I didn't realize 1.7.0 was out, I hope it's not creating these issues. I'll give it a try.

The error message you just posted is actually an etcd error that probably indicates you didn't run make discovery-url before vagrant up. That usually happens when there is a stale or nonexistent etcd discovery URL. So ssh connectivity works, but the nodes aren't communicating with each other.

[mboersma]

Backwards compatibility between 1.x is not promised, and Vagrantfile syntax stability isn't promised until 2.0 final. Any backwards incompatibilities within 1.x will be clearly documented.

Clearly documented somewhere, I would imagine. Can't find it though. Last update by mitchellh on their blog was for 1.6.0. 😞

Update: found it https://github.com/mitchellh/vagrant/blob/v1.7.0/CHANGELOG.md#170-december-9-2014

[mboersma]

@mgartner and @pon, the issue here I believe is a backward-incompatible change made in Vagrant 1.7:

If the default insecure keypair is used, Vagrant will automatically replace it with a randomly generated keypair on first vagrant up. [GH-2608]
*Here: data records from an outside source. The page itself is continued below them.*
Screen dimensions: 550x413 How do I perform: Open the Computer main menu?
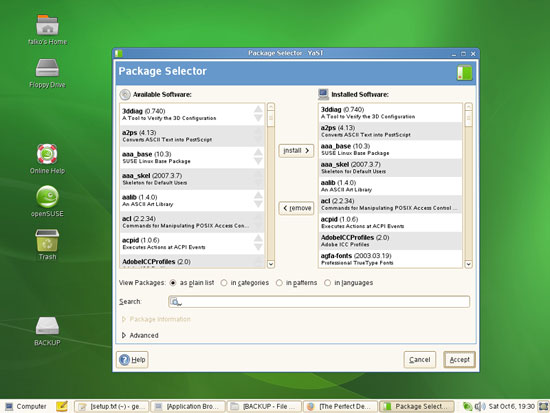pyautogui.click(x=26, y=406)
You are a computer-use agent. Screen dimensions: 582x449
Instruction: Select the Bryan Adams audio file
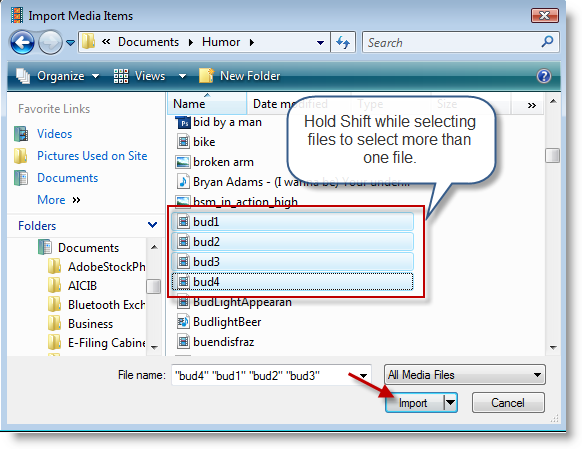(x=293, y=182)
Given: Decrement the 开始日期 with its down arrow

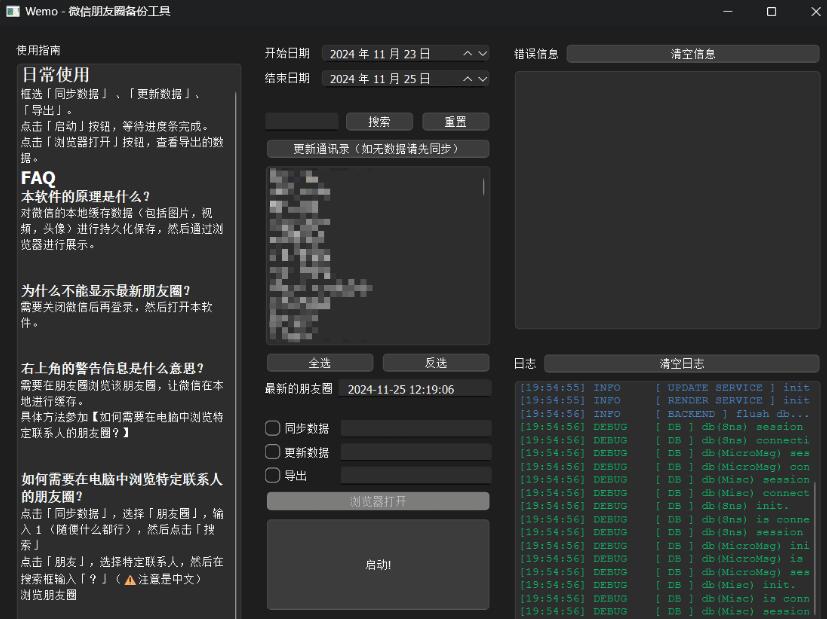Looking at the screenshot, I should 484,54.
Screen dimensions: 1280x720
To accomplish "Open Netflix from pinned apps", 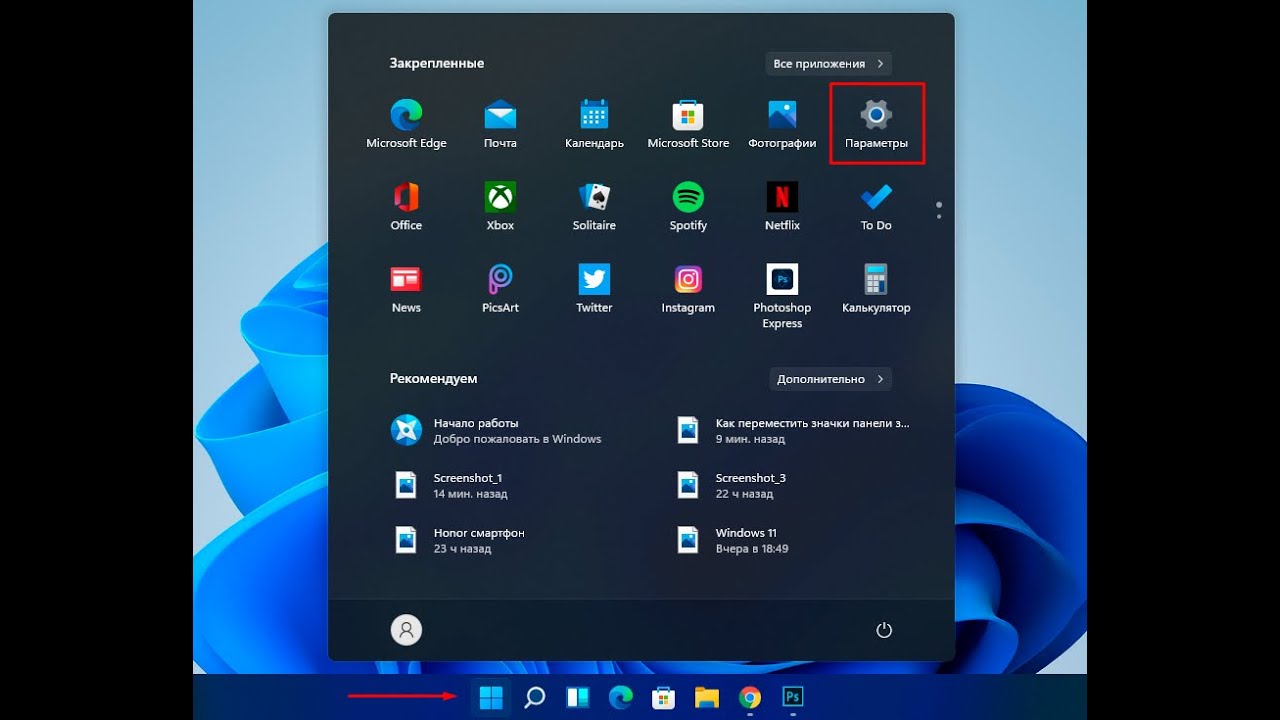I will pos(782,206).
The workaround is to ssh-add one of these generated keys before using deisctl, or to install Vagrant 1.6.5.

[mgartner]

Nice find @mboersma! Thanks for your help in diagnosing this. Let me know if there is anything I can provide to help fix this.

[mboersma]

Since deisctl only needs SSH to 1 of the nodes, it's sufficient for now to retrieve the key path with vagrant ssh-config deis-1 and just ssh-add that one, not necessarily all 3+ keys. We should probably document how to generate your own key and use it in the Vagrantfile, so this workflow is more similar to other providers. I'll make a PR for that.